(Collected data)
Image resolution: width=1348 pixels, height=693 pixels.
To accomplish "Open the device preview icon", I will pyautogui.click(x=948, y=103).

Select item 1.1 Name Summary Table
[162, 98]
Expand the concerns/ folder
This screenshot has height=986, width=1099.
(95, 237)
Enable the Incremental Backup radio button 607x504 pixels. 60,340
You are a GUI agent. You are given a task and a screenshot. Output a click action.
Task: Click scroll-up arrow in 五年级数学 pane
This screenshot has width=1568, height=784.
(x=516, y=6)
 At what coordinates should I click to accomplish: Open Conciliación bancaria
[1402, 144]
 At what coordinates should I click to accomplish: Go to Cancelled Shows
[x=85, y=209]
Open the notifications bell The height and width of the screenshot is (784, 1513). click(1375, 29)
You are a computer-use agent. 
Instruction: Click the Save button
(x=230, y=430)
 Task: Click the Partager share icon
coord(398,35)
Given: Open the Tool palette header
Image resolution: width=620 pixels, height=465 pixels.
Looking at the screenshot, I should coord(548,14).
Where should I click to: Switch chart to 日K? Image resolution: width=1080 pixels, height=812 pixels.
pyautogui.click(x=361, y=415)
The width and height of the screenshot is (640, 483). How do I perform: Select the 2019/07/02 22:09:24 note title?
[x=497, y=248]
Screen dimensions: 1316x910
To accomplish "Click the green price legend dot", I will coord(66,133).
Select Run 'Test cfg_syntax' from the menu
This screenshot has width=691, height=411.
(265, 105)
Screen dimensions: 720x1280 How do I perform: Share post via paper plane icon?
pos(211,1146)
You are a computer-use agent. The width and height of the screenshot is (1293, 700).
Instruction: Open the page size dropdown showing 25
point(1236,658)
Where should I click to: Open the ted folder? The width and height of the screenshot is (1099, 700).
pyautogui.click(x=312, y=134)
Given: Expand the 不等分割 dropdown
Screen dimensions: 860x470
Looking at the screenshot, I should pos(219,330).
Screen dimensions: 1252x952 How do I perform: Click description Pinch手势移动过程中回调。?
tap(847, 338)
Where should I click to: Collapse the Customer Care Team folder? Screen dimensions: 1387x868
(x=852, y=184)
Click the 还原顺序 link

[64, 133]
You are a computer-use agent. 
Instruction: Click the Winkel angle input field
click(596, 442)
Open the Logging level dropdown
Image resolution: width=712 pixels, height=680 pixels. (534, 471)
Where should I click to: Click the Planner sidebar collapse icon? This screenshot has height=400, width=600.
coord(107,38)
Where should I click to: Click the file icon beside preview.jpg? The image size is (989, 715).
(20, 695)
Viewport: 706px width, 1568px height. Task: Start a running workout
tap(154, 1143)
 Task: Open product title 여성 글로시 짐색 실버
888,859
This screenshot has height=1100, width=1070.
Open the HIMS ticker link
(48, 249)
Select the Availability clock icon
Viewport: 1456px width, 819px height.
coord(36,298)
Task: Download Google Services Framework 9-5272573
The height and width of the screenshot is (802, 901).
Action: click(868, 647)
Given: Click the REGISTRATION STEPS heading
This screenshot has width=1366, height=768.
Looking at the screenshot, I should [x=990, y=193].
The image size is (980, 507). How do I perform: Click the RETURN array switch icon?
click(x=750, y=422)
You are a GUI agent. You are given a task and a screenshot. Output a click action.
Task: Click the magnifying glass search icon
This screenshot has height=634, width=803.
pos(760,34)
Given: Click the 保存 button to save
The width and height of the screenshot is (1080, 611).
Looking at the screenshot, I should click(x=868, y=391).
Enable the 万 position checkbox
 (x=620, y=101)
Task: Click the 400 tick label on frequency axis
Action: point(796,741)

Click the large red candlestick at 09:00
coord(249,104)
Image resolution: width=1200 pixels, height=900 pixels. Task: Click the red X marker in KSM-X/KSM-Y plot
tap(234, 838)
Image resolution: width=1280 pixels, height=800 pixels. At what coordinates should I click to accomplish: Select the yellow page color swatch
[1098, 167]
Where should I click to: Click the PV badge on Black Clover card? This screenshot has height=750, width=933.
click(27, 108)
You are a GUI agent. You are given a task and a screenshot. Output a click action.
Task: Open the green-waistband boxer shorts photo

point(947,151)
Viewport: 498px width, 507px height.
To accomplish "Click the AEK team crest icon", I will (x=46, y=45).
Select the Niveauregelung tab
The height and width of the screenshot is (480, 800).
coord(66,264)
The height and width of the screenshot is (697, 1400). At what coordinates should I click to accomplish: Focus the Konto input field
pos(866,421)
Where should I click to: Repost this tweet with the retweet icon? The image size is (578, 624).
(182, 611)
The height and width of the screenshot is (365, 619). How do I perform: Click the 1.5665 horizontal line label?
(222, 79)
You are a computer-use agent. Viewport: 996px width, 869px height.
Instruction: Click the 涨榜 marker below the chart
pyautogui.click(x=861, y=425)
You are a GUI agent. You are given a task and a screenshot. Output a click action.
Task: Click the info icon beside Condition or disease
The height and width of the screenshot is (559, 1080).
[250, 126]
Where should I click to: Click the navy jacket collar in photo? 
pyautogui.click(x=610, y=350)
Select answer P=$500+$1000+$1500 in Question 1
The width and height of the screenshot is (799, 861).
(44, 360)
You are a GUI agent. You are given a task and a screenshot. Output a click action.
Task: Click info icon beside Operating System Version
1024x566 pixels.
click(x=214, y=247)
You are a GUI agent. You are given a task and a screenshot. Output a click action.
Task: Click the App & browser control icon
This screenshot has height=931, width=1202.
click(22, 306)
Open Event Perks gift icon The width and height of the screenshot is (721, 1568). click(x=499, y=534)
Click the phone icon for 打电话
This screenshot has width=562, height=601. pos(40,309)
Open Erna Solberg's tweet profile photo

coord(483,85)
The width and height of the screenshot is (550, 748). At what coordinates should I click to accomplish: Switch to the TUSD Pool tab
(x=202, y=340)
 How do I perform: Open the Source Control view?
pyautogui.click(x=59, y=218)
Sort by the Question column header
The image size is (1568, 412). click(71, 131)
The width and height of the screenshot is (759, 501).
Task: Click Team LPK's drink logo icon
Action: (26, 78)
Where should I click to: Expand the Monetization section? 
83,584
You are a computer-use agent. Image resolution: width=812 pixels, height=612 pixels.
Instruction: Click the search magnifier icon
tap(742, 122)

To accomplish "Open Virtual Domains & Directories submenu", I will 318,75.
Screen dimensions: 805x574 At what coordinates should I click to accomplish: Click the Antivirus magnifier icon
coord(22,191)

(Exercise prompt):
Write the records out once more, word for word.

(Task output):
Image resolution: width=1348 pixels, height=693 pixels.
To accomplish "Open the device preview icon", I will pyautogui.click(x=948, y=103).

Select item 1.1 Name Summary Table
[162, 98]
Expand the concerns/ folder
This screenshot has height=986, width=1099.
(95, 237)
Enable the Incremental Backup radio button 607x504 pixels. 60,340
You are a GUI agent. You are given a task and a screenshot. Output a click action.
Task: Click scroll-up arrow in 五年级数学 pane
This screenshot has width=1568, height=784.
(x=516, y=6)
 At what coordinates should I click to accomplish: Open Conciliación bancaria
[1402, 144]
 At what coordinates should I click to accomplish: Go to Cancelled Shows
[x=85, y=209]
Open the notifications bell The height and width of the screenshot is (784, 1513). click(1375, 29)
You are a computer-use agent. 
Instruction: Click the Save button
(x=230, y=430)
 Task: Click the Partager share icon
coord(398,35)
Given: Open the Tool palette header
Image resolution: width=620 pixels, height=465 pixels.
Looking at the screenshot, I should coord(548,14).
Where should I click to: Switch chart to 日K? Image resolution: width=1080 pixels, height=812 pixels.
pyautogui.click(x=361, y=415)
The width and height of the screenshot is (640, 483). How do I perform: Select the 2019/07/02 22:09:24 note title?
[x=497, y=248]
Screen dimensions: 1316x910
To accomplish "Click the green price legend dot", I will coord(66,133).
Select Run 'Test cfg_syntax' from the menu
This screenshot has width=691, height=411.
(265, 105)
Screen dimensions: 720x1280 How do I perform: Share post via paper plane icon?
pos(211,1146)
You are a computer-use agent. The width and height of the screenshot is (1293, 700).
Instruction: Open the page size dropdown showing 25
point(1236,658)
Where should I click to: Open the ted folder? The width and height of the screenshot is (1099, 700).
pyautogui.click(x=312, y=134)
Given: Expand the 不等分割 dropdown
Screen dimensions: 860x470
Looking at the screenshot, I should pos(219,330).
Screen dimensions: 1252x952 How do I perform: Click description Pinch手势移动过程中回调。?
tap(847, 338)
Where should I click to: Collapse the Customer Care Team folder? Screen dimensions: 1387x868
(x=852, y=184)
Click the 还原顺序 link

[64, 133]
You are a computer-use agent. 
Instruction: Click the Winkel angle input field
click(596, 442)
Open the Logging level dropdown
Image resolution: width=712 pixels, height=680 pixels. (534, 471)
Where should I click to: Click the Planner sidebar collapse icon? This screenshot has height=400, width=600.
coord(107,38)
Where should I click to: Click the file icon beside preview.jpg? The image size is (989, 715).
(20, 695)
Viewport: 706px width, 1568px height. Task: Start a running workout
tap(154, 1143)
 Task: Open product title 여성 글로시 짐색 실버
888,859
This screenshot has height=1100, width=1070.
Open the HIMS ticker link
(48, 249)
Select the Availability clock icon
Viewport: 1456px width, 819px height.
coord(36,298)
Task: Download Google Services Framework 9-5272573
The height and width of the screenshot is (802, 901).
Action: click(868, 647)
Given: Click the REGISTRATION STEPS heading
This screenshot has width=1366, height=768.
Looking at the screenshot, I should [x=990, y=193].
The image size is (980, 507). How do I perform: Click the RETURN array switch icon?
click(x=750, y=422)
You are a GUI agent. You are given a task and a screenshot. Output a click action.
Task: Click the magnifying glass search icon
This screenshot has height=634, width=803.
pos(760,34)
Given: Click the 保存 button to save
The width and height of the screenshot is (1080, 611).
Looking at the screenshot, I should click(x=868, y=391).
Enable the 万 position checkbox
 (x=620, y=101)
Task: Click the 400 tick label on frequency axis
Action: point(796,741)

Click the large red candlestick at 09:00
coord(249,104)
Image resolution: width=1200 pixels, height=900 pixels. Task: Click the red X marker in KSM-X/KSM-Y plot
tap(234, 838)
Image resolution: width=1280 pixels, height=800 pixels. At what coordinates should I click to accomplish: Select the yellow page color swatch
[1098, 167]
Where should I click to: Click the PV badge on Black Clover card? This screenshot has height=750, width=933.
click(27, 108)
You are a GUI agent. You are given a task and a screenshot. Output a click action.
Task: Open the green-waistband boxer shorts photo

point(947,151)
Viewport: 498px width, 507px height.
To accomplish "Click the AEK team crest icon", I will (x=46, y=45).
Select the Niveauregelung tab
The height and width of the screenshot is (480, 800).
coord(66,264)
The height and width of the screenshot is (697, 1400). At what coordinates should I click to accomplish: Focus the Konto input field
pos(866,421)
Where should I click to: Repost this tweet with the retweet icon? The image size is (578, 624).
(182, 611)
The height and width of the screenshot is (365, 619). How do I perform: Click the 1.5665 horizontal line label?
(222, 79)
You are a computer-use agent. Viewport: 996px width, 869px height.
Instruction: Click the 涨榜 marker below the chart
pyautogui.click(x=861, y=425)
You are a GUI agent. You are given a task and a screenshot. Output a click action.
Task: Click the info icon beside Condition or disease
The height and width of the screenshot is (559, 1080).
[250, 126]
Where should I click to: Click the navy jacket collar in photo? 
pyautogui.click(x=610, y=350)
Select answer P=$500+$1000+$1500 in Question 1
The width and height of the screenshot is (799, 861).
(44, 360)
You are a GUI agent. You are given a task and a screenshot. Output a click action.
Task: Click info icon beside Operating System Version
1024x566 pixels.
click(x=214, y=247)
You are a GUI agent. You are given a task and a screenshot. Output a click action.
Task: Click the App & browser control icon
This screenshot has height=931, width=1202.
click(22, 306)
Open Event Perks gift icon The width and height of the screenshot is (721, 1568). click(x=499, y=534)
Click the phone icon for 打电话
This screenshot has width=562, height=601. pos(40,309)
Open Erna Solberg's tweet profile photo

coord(483,85)
The width and height of the screenshot is (550, 748). At what coordinates should I click to accomplish: Switch to the TUSD Pool tab
(x=202, y=340)
 How do I perform: Open the Source Control view?
pyautogui.click(x=59, y=218)
Sort by the Question column header
The image size is (1568, 412). click(71, 131)
The width and height of the screenshot is (759, 501).
Task: Click Team LPK's drink logo icon
Action: (26, 78)
Where should I click to: Expand the Monetization section? 
83,584
You are a computer-use agent. Image resolution: width=812 pixels, height=612 pixels.
Instruction: Click the search magnifier icon
tap(742, 122)

To accomplish "Open Virtual Domains & Directories submenu", I will 318,75.
Screen dimensions: 805x574 At what coordinates should I click to accomplish: Click the Antivirus magnifier icon
coord(22,191)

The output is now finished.